The Rt. Hon. Tony Blair MP - Prime Minister
The Rt. Hon. Jack Straw MP - Foreign Secretary
His Excellency David Snoxall – British High Commissioner
The British High Commission
10 October 2001
The Chagos Community in Exile
We wish to draw to your attention the desperate plight of the Chagos community whose removal from the Chagos Archipelago between 1965 and 1971 was declared by the High Court in London to be unlawful on 3 November 2000.
Despite interim compensation arrangements in 1984, the community remains largely destitute, living in poverty and exile. We wish urgently to express upon Her Majesty’s Government the need to take urgent interim action to relieve the suffering of our community.
Accordingly, the Chagos Refugees Group has adopted a set of 10 demands upon which we earnestly request urgent action and which is attached. We make these demands to relieve our suffering, and to demonstrate that Her Majesty’s government takes its obligations under Chapter XI of the UN Charter (of which we attach copy) seriously. In a separate letter to the Secretary of State dated 5 September, our solicitors have impressed upon you the need to provide for the economic, social and political advancement of our community to rectify the wrongs committed by Her Majesty’s Government some 30 years ago.
It is a measure of the desperation of our community that unless there is a positive response within the immediate future, there are those who will be driven to make public protests to the British authorities in Mauritius.

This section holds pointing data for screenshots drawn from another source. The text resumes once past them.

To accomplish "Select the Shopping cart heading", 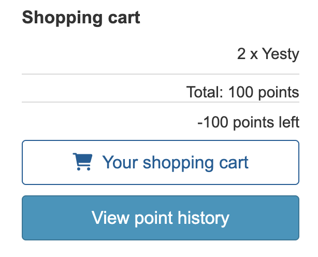I will click(x=81, y=18).
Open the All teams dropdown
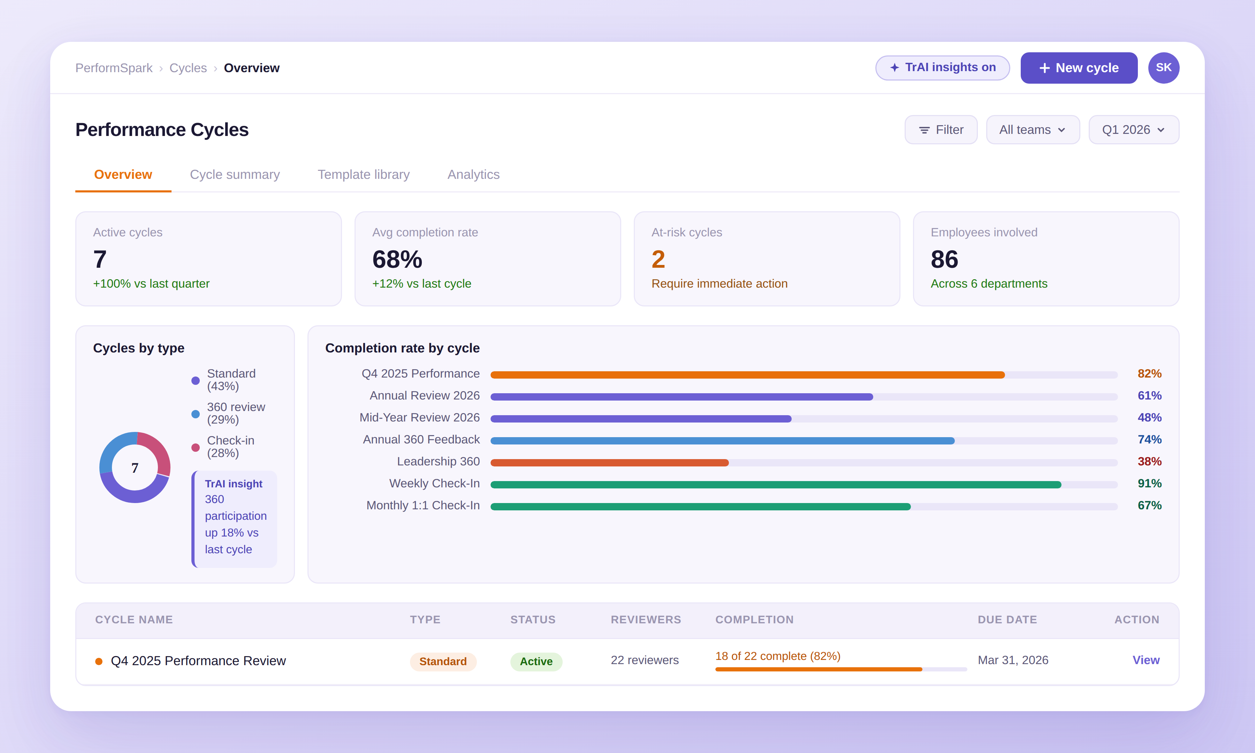The image size is (1255, 753). click(x=1032, y=129)
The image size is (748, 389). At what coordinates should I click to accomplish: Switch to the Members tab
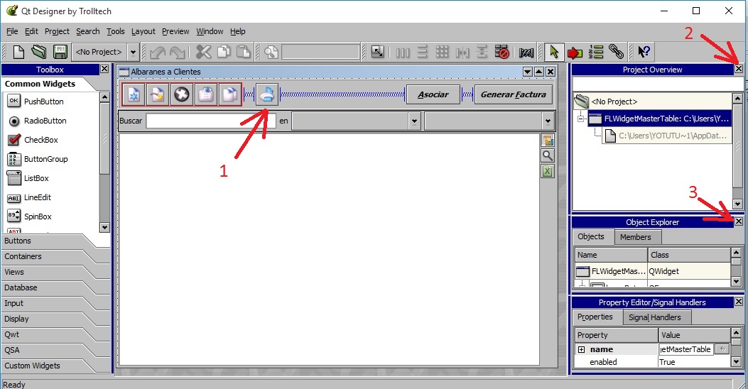pyautogui.click(x=636, y=237)
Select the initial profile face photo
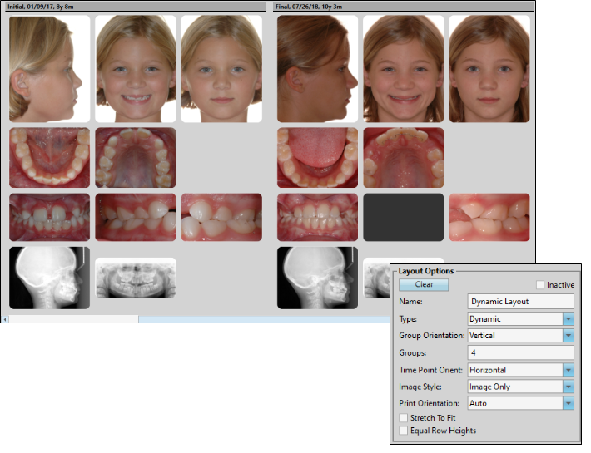Viewport: 591px width, 453px height. tap(49, 69)
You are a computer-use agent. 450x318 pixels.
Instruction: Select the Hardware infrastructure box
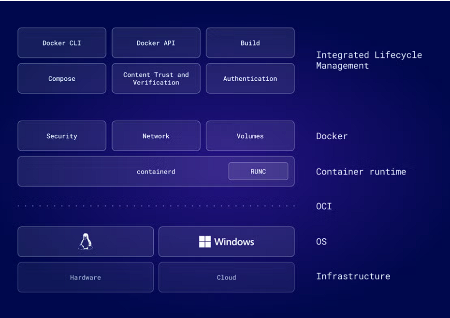coord(86,277)
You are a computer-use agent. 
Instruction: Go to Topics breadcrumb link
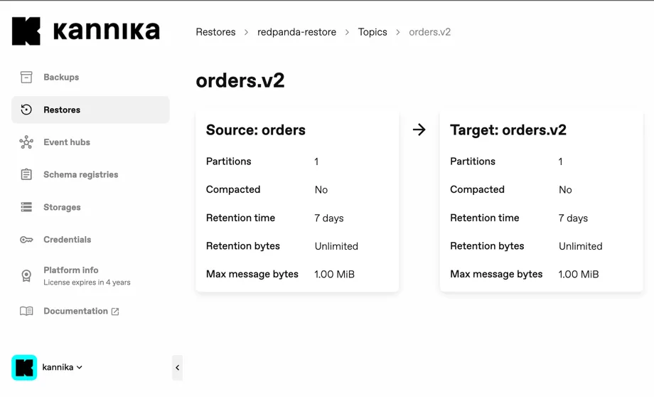tap(372, 32)
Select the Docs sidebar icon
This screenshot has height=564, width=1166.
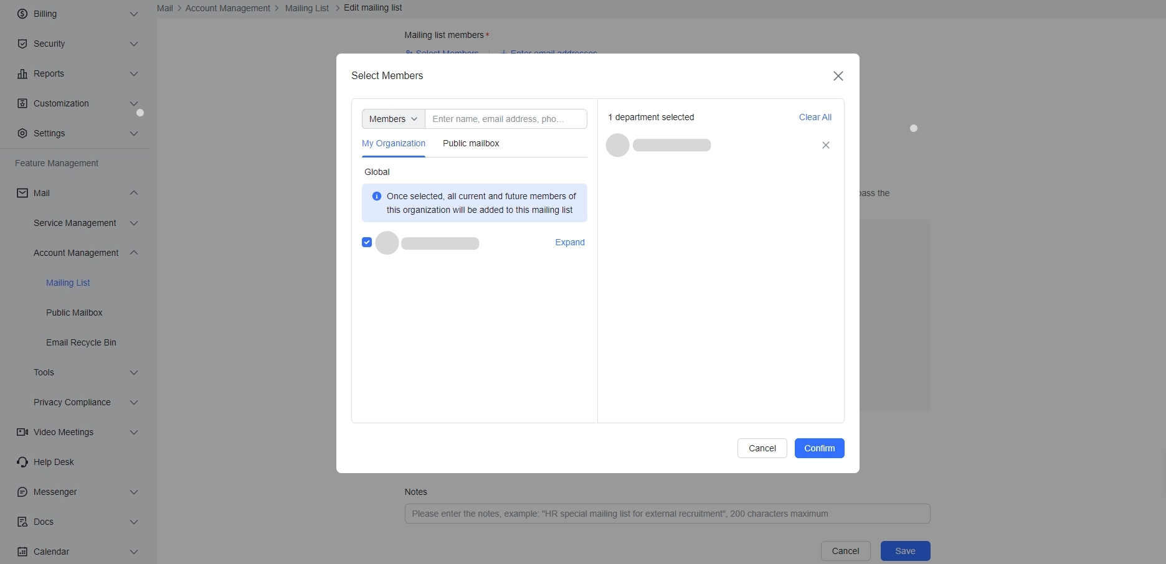click(x=22, y=522)
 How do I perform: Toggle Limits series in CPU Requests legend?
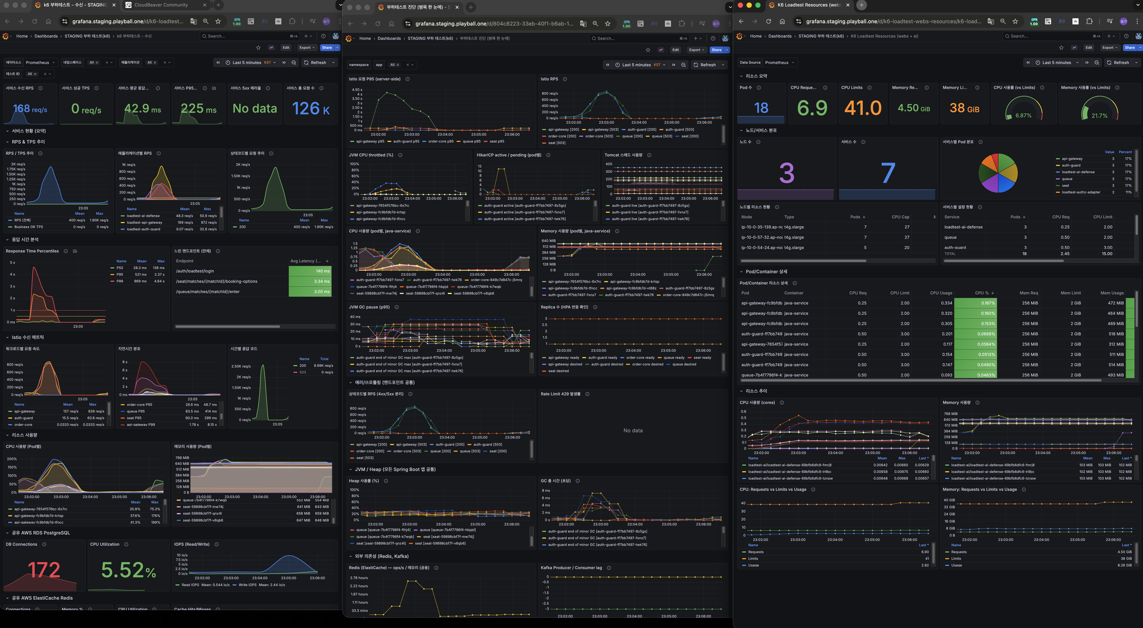coord(753,558)
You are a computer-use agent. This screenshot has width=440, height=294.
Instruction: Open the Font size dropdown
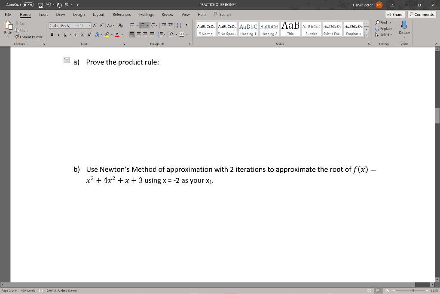point(89,25)
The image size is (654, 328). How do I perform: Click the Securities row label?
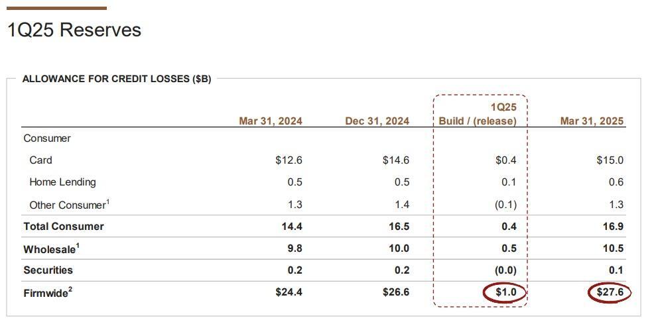tap(48, 270)
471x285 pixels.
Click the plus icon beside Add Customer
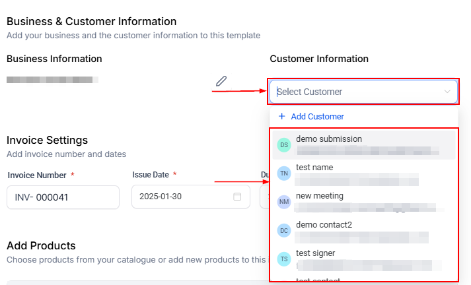[282, 116]
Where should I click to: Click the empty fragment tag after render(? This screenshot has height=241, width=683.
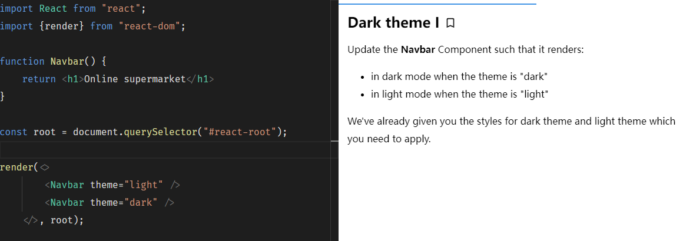tap(45, 168)
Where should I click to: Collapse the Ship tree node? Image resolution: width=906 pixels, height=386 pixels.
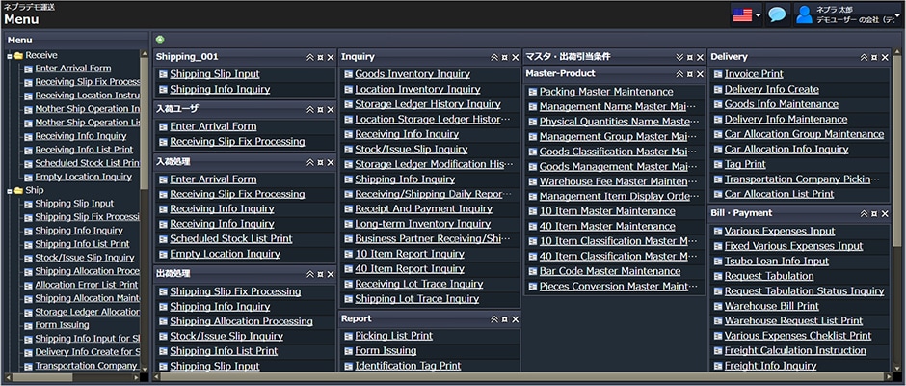(9, 191)
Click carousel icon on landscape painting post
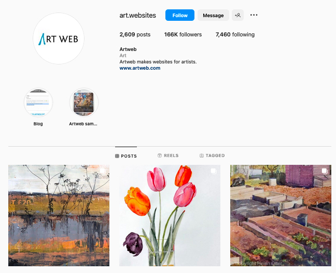 point(103,171)
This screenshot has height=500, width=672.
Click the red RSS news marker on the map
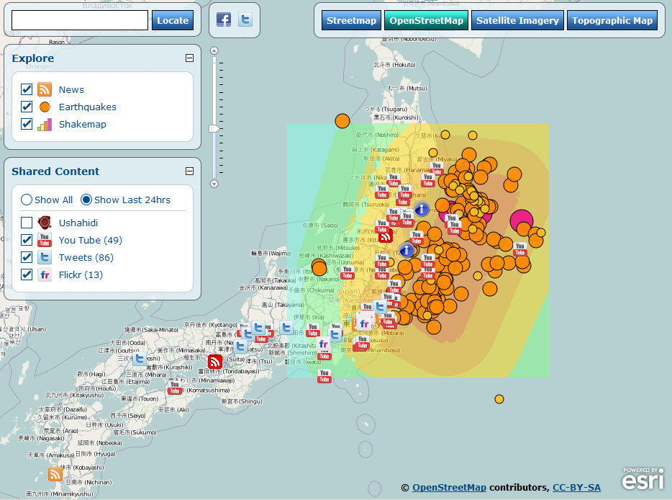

Will you please urgently take account of our legitimate demands and grant us the relief which we seek.
Louis Olivier Bancoult
Chairman, Chagos Refugees Group
Charter of the United Nations
DECLARATION REGARDING NON-SELF-GOVERNING TERRITORIES
Members of the United Nations which have or assume responsibilities for the administration of territories whose peoples have not yet attained a full measure of self-government recognize the principle that the interests of the inhabitants of these territories are paramount, and accept as a sacred trust the obligation to promote to the utmost, within the system of international peace and security established by the present Charter, the well-being of the inhabitants of these territories, and, to this end:
a. to ensure, with due respect for the culture of the peoples concerned, their political, economic, social, and educational advancement, their just treatment, and their protection against abuses;
b. to develop self-government, to take due account of the political aspirations of the peoples, and to assist them in the progressive development of their free political institutions, according to the particular circumstances of each territory and its peoples and their varying stages of advancement;
c. to further international peace and security;
d. to promote constructive measures of development, to encourage research, and to co-operate with one another and, when and where appropriate, with specialized international bodies with a view to the practical achievement of the social, economic, and scientific purposes set forth in this Article; and
e. to transmit regularly to the Secretary-General for information purposes, subject to such limitation as security and constitutional considerations may require, statistical and other information of a technical nature relating to economic, social, and educational conditions in the territories for which they are respectively responsible other than those territories to which Chapters XII and XIII apply.
Members of the United Nations also agree that their policy in respect of the territories to which this Chapter applies, no less than in respect of their metropolitan areas, must be based on the general principle of good-neighbourliness, due account being taken of the interests and well-being of the rest of the world, in social, economic, and commercial matters.